Just two hours after the provisional results of the first round of the presidential elections in Colombia were announced, President Gustavo Petro cast doubt on their accuracy. Contrary to what the polls predicted, the preliminary count gave victory to the far-right candidate Abelardo de la Espriella with 43.7% of the votes. He will face Senator Iván Cepeda, the official candidate, who obtained 40.9%. “As president, I do not accept the results of the preliminary count,” Petro announced on X referring to the quick information published by the National Registry on election night.
“The so-called transmitted count has no binding force. Its data is not public norm,” Petro said in his post. The president is criticizing the vote counting system that governs the country and is sowing doubts, once again, about the reliability of a private company that serves as a contractor for the Registry for all electoral logistics.
In Colombia, the vote is counted twice. First, on election night, a quick count is done, which, as Petro says, has no legal effects, only political ones. This is handled by a company contracted by the Registry for all the logistics of the elections, one that Petro has consistently criticized for years. It is to this company that he dedicates part of his message.
“I do not accept the results of the preliminary count from the private firm of the Bautista brothers, because although the algorithms of the counting and scrutiny software should remain fixed, in the last week they were changed on three occasions and added 800,000 more ID cards of people who are not in the official census presented,” he wrote cryptically, without giving more details or providing evidence. So far, there have been no complaints or allegations of such an increase among Colombians eligible to vote.
However, Petro emphasizes the existence of another procedure, a subsequent one. The Monday following each election, which in Colombia are held on Sundays, scrutiny commissions composed of judges, notaries, and other public officials are installed. They are responsible for the final count, known as the scrutiny. In this recount, irregularities are reviewed table by table in a meticulous and lengthy process that includes lawyers, appeals, and the possible opening of ballot bags. This is the one Petro says he accepts. “The binding results that the president will attend to and accept are those of the scrutiny commissions led by the judges of the Republic,” he said.

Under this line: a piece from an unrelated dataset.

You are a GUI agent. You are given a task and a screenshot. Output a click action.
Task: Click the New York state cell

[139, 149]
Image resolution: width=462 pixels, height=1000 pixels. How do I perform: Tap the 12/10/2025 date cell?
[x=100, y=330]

In other words, Petro does not reject the elections, but the first data revealed this Sunday and their political consequences.

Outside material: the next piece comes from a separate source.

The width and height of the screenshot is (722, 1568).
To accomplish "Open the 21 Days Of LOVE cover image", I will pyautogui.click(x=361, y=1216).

Iván Cepeda has also rejected the provisional data. “We have achieved more than 10 million miscounted votes,” he announced. “The President of the Republic has just spoken about a discrepancy that we want to verify regarding the electoral census. And it is not just any discrepancy. We are talking about 850,000 people. We want that to be clarified,” he said. Cepeda said that “there is information about a certain number of tables,” which they are verifying, where “atypical voting” has occurred. “Only when the scrutiny commissions have completely clarified this matter will we comment on tonight’s results.”

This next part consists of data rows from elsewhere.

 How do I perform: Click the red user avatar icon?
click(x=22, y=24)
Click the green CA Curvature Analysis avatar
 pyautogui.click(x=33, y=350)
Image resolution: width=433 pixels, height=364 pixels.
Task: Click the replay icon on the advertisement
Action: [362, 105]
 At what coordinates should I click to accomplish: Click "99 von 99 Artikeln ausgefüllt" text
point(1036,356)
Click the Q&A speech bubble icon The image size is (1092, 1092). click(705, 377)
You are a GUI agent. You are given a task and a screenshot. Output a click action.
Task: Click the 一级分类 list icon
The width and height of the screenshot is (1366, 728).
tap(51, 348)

The far-right Abelardo de la Espriella has rejected the statements of President Gustavo Petro and his candidate Cepeda. “Do not dare to insist on disregarding the election results because the people will rise up and punish you. You are a couple of bandits that we will retire,” the far-right leader declared before a crowd at the Barranquilla Malecón.
The far-right leader has “called on the public force, the Army, to activate the constitutional mechanism in case this criminal, drug addict, and miserable person tries to disregard the will of the Colombian people.” He stated that democracy must be maintained “by reason or by force.”